Type hints bridge the gap between Python’s dynamic nature and the benefits of static analysis. They document expectations clearly while preserving the flexibility to gradually add types as code evolves. Modern Python development includes type hints not as a burden but as a tool for better IDE support and clearer interfaces.
Comprehensions, f-strings, context managers, and decorators represent Python’s approach to common programming patterns. List comprehensions express transformations more clearly than equivalent loops. F-strings make string interpolation readable at a glance. Context managers ensure resources clean up reliably. Decorators separate cross-cutting concerns from core logic. These idioms don’t just save keystrokes - they communicate intent more directly.

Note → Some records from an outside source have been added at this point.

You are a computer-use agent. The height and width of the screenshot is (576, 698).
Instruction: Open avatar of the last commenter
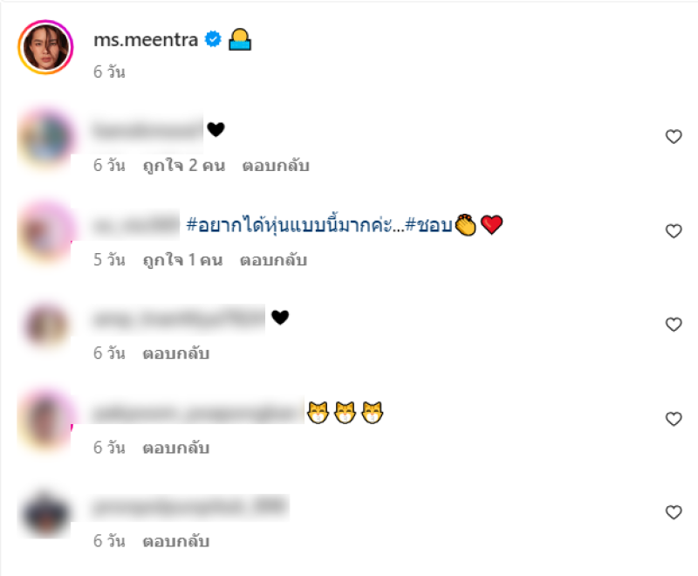click(x=45, y=514)
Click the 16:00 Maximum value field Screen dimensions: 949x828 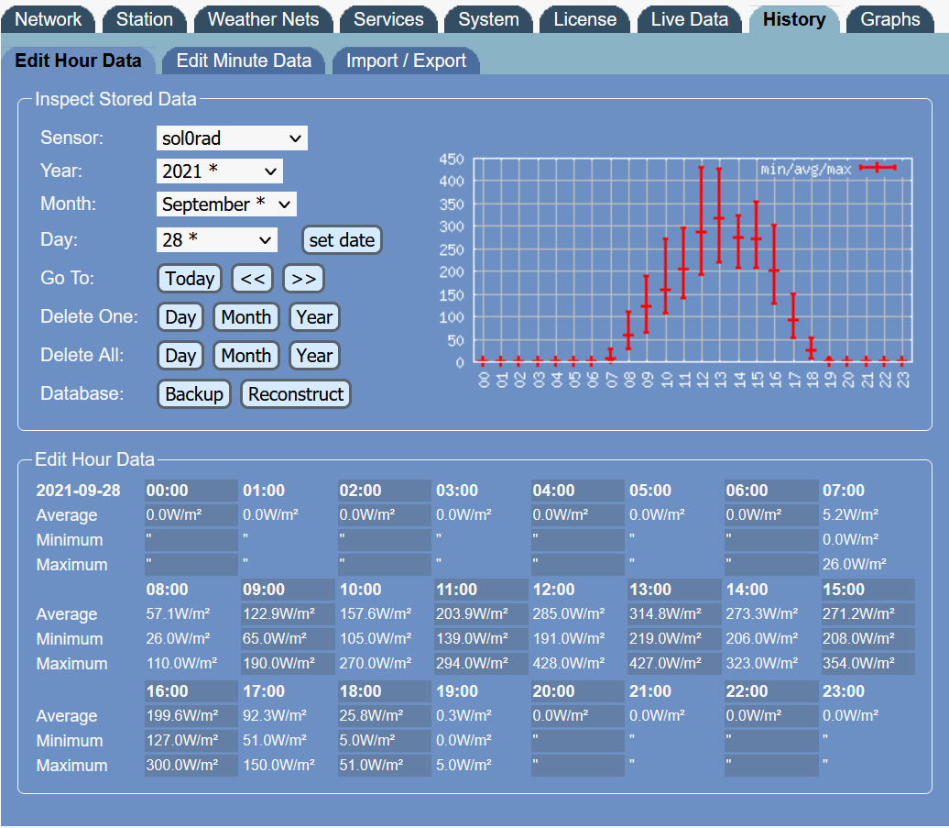pyautogui.click(x=191, y=766)
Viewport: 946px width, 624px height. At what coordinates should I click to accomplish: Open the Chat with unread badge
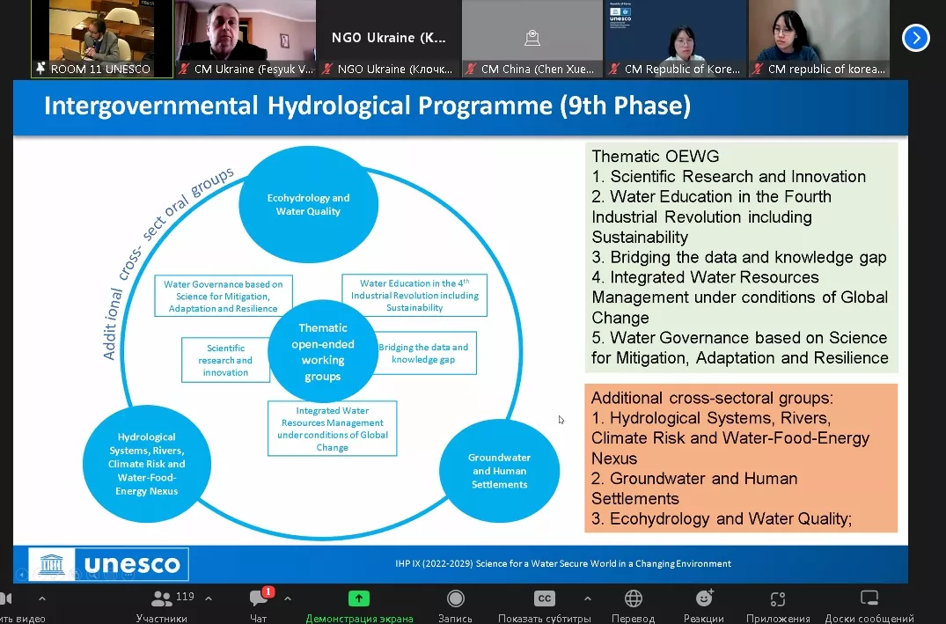click(259, 598)

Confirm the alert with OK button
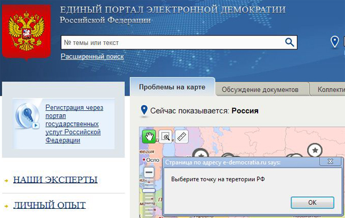pos(312,203)
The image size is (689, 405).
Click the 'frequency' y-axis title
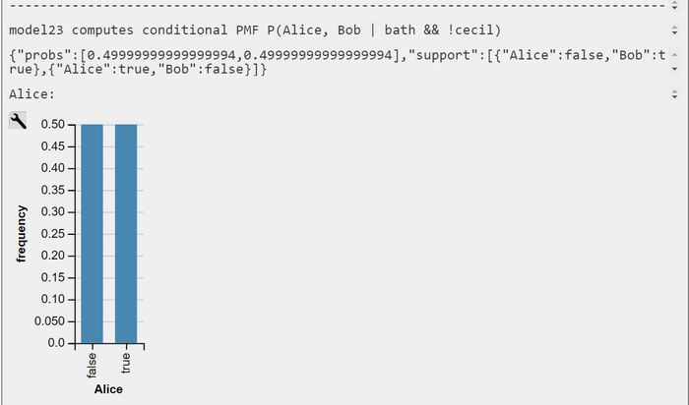pyautogui.click(x=21, y=233)
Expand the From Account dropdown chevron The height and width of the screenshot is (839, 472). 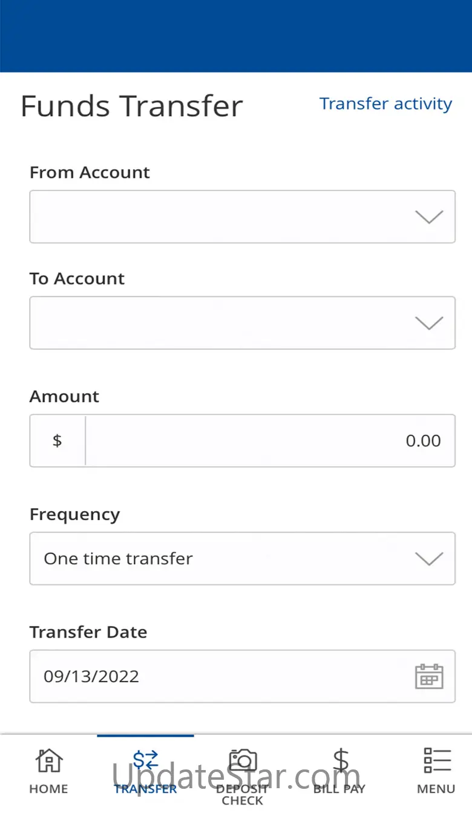(429, 217)
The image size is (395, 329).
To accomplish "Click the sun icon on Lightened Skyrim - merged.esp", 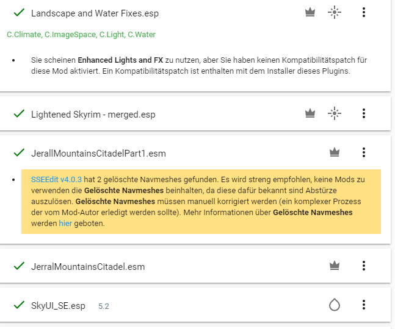I will 334,113.
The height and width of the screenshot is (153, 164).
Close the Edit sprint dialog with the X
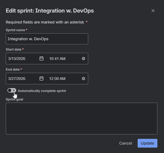(x=153, y=11)
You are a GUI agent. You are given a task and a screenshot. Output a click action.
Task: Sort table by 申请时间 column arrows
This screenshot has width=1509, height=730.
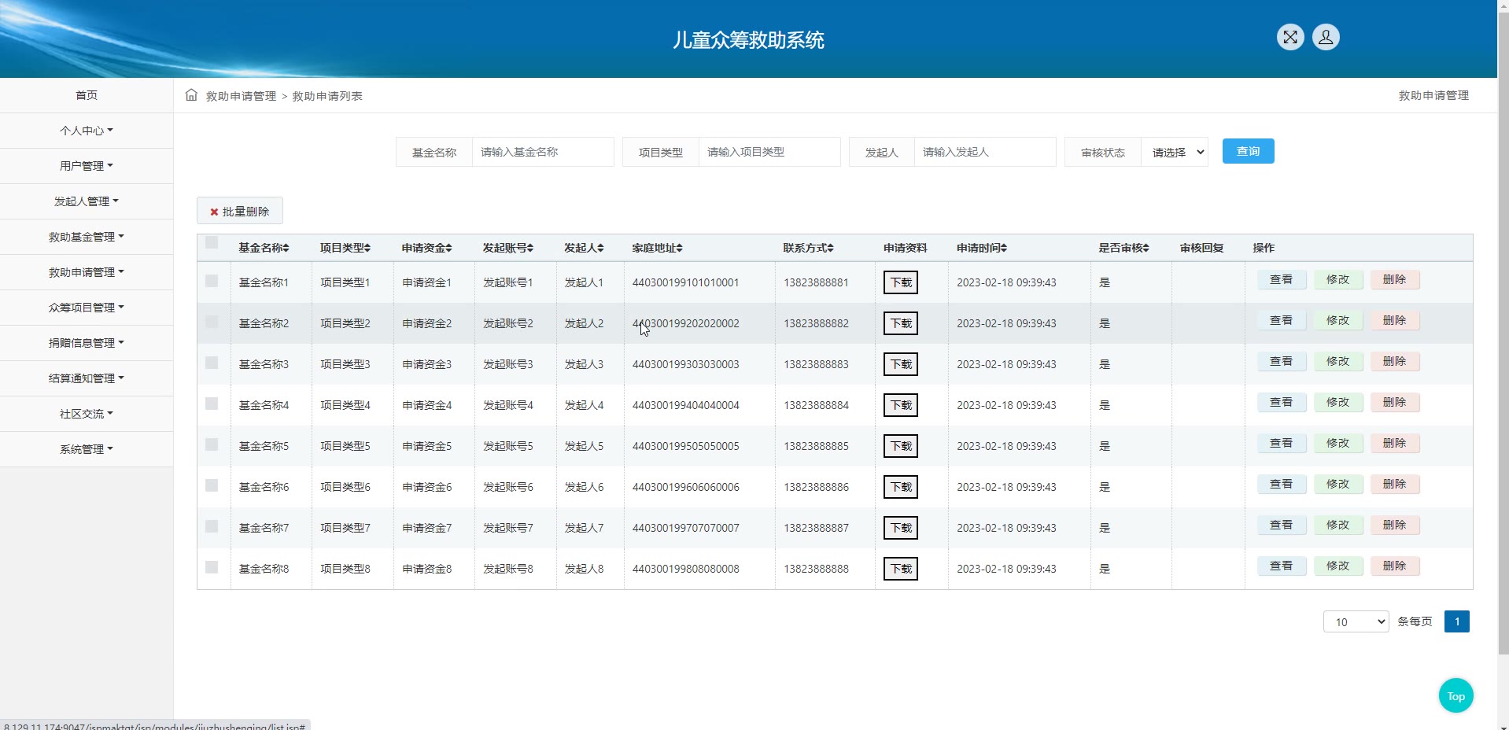(x=1004, y=249)
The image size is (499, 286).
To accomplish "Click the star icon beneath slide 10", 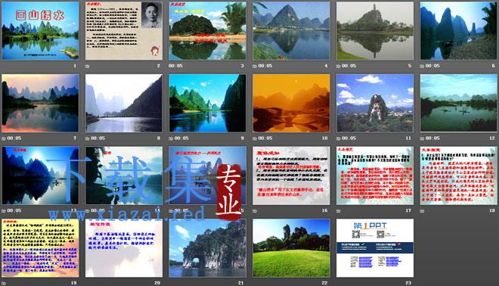I will click(254, 138).
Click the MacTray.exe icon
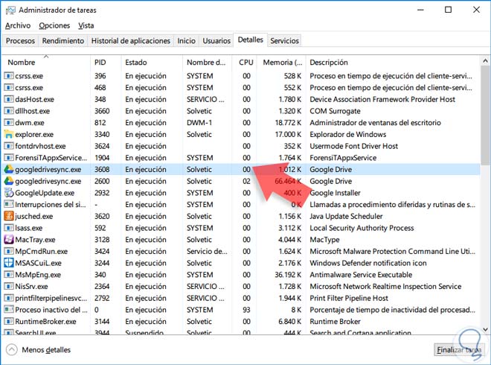The height and width of the screenshot is (365, 491). 9,239
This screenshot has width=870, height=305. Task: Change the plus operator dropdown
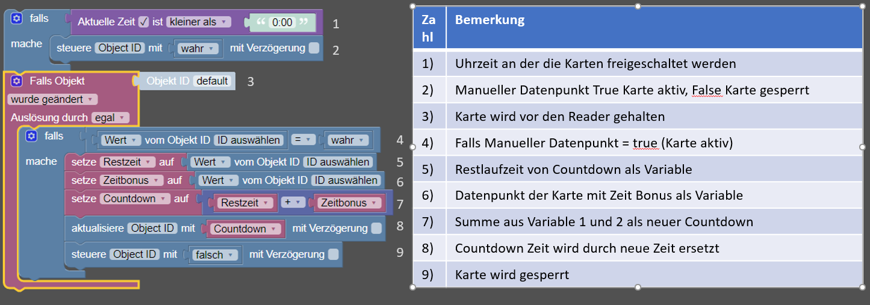click(291, 203)
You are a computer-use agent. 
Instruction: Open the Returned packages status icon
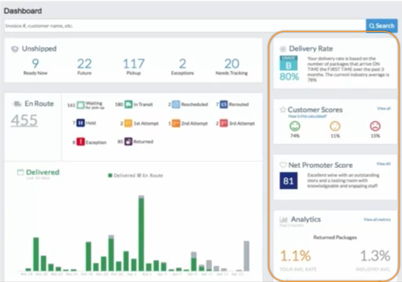click(x=128, y=142)
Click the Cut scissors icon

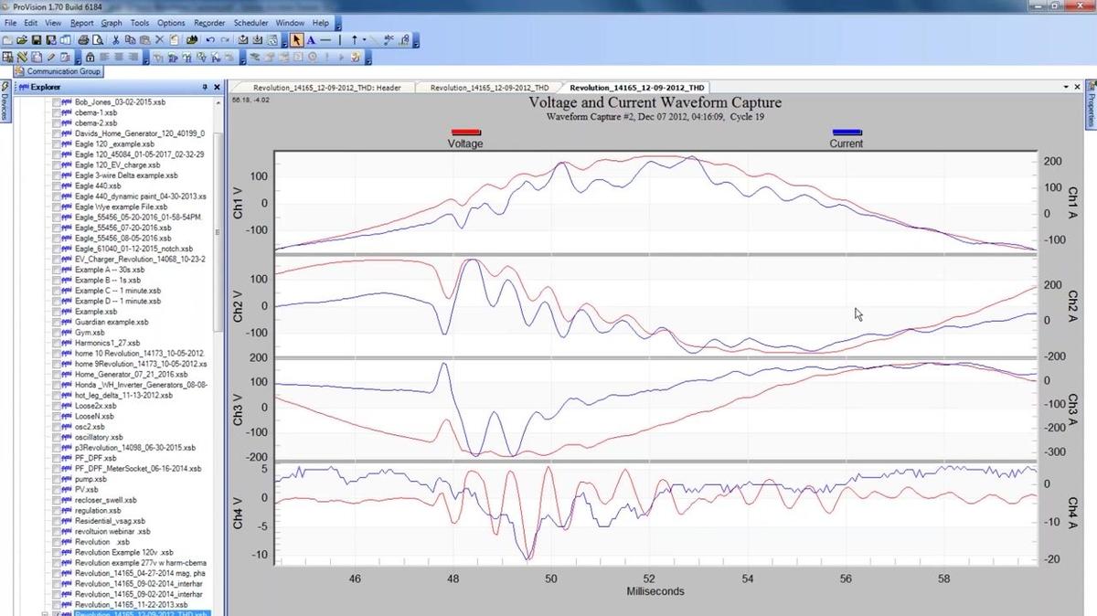[115, 40]
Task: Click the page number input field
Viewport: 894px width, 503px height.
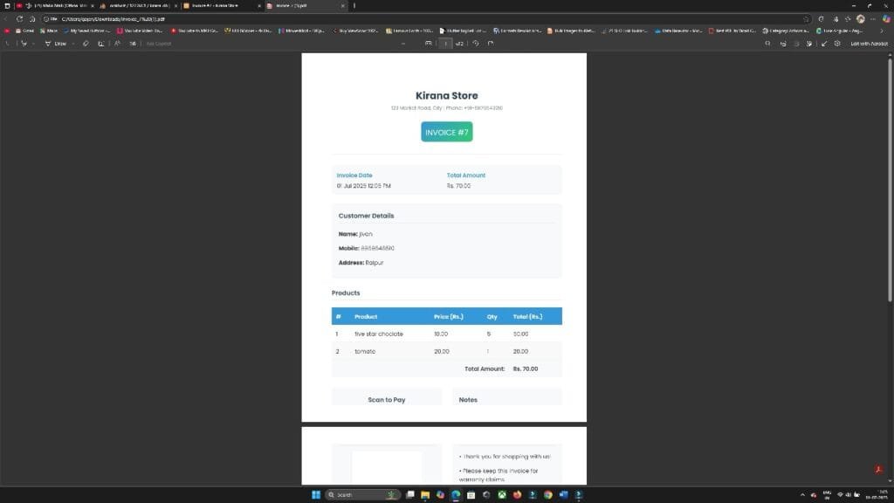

Dataclasses and named tuples reduce boilerplate for common data structures. Choose dataclasses when you need mutability and methods, named tuples for immutable data with simple structure. Both integrate naturally with type hints to create self-documenting data models.
Virtual environments and dependency management might seem like operational concerns, but they’re fundamental to writing Python that works reliably across different environments. Isolate dependencies, pin versions precisely, and separate development from production requirements. This discipline prevents the “works on my machine” problem.
Small, focused functions compose into larger behaviors while remaining individually testable and comprehensible. Properties provide the clean syntax of attributes with the power to validate and compute values. These patterns make code easier to work with whether you’re adding features, fixing bugs, or bringing new developers onto the project.
The Zen of Python isn’t just philosophical - it provides practical guidance for everyday decisions. When you face a choice between clever and clear, choose clear. When you can make behavior explicit rather than implicit, be explicit. When simple and complex solutions both work, prefer simple. These principles compound over time into codebases that remain maintainable as they grow.